6. Encrypt your data.
Choose a wired network for your business as much as possible. Wired networks offer better security than wireless networks because hackers can’t access them. Your staff, meanwhile, can access the network by either plugging into physical outlets or using hacking modem ports.
If a wireless network is essential to your business operations, however, you can disable the service set identifier (SSID) broadcasting function on the wireless router. This creates a cloaked or hidden network, invisible to casual Wi-Fi snoops and accessible only to users with the exact network name. Just periodically change the network's information and give the updated network name and passcode to the intended users.
If you're using Wi-Fi, update it to the latest encryption standard. WPA2, the current standard, has a longer encryption key that is more difficult to break into. To make your data even safer, create a nonsense password with numbers, special characters and capital letters. This will take hackers a million years to crack the code.
What to Do If You Have Been Hacked
- Change your passwords and update your computers and network. If you see unusual activities on your business emails, social media pages, websites and other online business accounts, immediately change your passwords, check all your computers for malware and your network for rogue clients. Closely monitor your accounts for more unusual activities thereafter.

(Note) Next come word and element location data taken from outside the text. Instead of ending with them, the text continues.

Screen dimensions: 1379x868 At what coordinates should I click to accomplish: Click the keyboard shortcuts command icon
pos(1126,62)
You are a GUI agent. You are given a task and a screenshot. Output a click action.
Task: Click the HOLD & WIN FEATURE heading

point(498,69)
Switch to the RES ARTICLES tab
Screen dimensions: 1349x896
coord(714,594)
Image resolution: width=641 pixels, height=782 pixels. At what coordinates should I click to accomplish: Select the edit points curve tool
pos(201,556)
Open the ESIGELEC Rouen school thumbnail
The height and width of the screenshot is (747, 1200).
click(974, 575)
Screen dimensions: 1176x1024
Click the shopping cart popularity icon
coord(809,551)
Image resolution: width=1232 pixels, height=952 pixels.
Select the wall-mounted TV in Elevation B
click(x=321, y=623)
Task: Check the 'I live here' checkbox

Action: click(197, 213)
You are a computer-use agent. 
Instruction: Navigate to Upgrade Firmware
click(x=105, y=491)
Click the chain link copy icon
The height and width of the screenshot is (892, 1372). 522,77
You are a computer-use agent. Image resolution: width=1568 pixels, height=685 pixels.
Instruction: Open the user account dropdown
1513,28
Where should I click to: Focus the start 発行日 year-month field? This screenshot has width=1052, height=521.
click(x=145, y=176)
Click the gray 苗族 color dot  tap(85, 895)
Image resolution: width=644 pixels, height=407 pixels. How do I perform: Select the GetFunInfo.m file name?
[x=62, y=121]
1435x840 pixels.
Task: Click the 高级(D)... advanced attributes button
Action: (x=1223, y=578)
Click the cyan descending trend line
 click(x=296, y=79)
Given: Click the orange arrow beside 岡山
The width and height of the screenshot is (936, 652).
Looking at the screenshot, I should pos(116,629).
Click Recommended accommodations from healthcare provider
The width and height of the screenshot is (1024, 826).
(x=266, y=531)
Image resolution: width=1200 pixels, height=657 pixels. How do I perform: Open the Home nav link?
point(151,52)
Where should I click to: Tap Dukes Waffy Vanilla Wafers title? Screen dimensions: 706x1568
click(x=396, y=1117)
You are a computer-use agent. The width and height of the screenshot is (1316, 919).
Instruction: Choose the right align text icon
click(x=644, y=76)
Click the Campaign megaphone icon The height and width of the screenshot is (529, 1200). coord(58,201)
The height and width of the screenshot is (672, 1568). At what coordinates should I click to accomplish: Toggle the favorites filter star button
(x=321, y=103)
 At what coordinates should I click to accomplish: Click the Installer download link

- Report any unusual financial transactions to your bank. If you’re keeping an eye on your balances and notice a discrepancy, like unauthorised access or huge money transfer to an account where you don't do business with, contact your bank immediately to have it investigated. The sooner you do this, the sooner you can prevent any financial damage.
- Call your local police for any stolen or tampered computers. They can investigate deeper into the incident and can contact the appropriate authorities, including the Australian security services if needed.
- Report any cybercrime incident to the Australian Cybercrime Online Reporting Network (ACORN) and scams to the Australian Competition and Consumer Commission (ACCC).
With cyber threats happening every second of every day, it’s important to stay ahead of the game by updating and managing your business’s technology and IT needs. Protect your business from cyber criminals.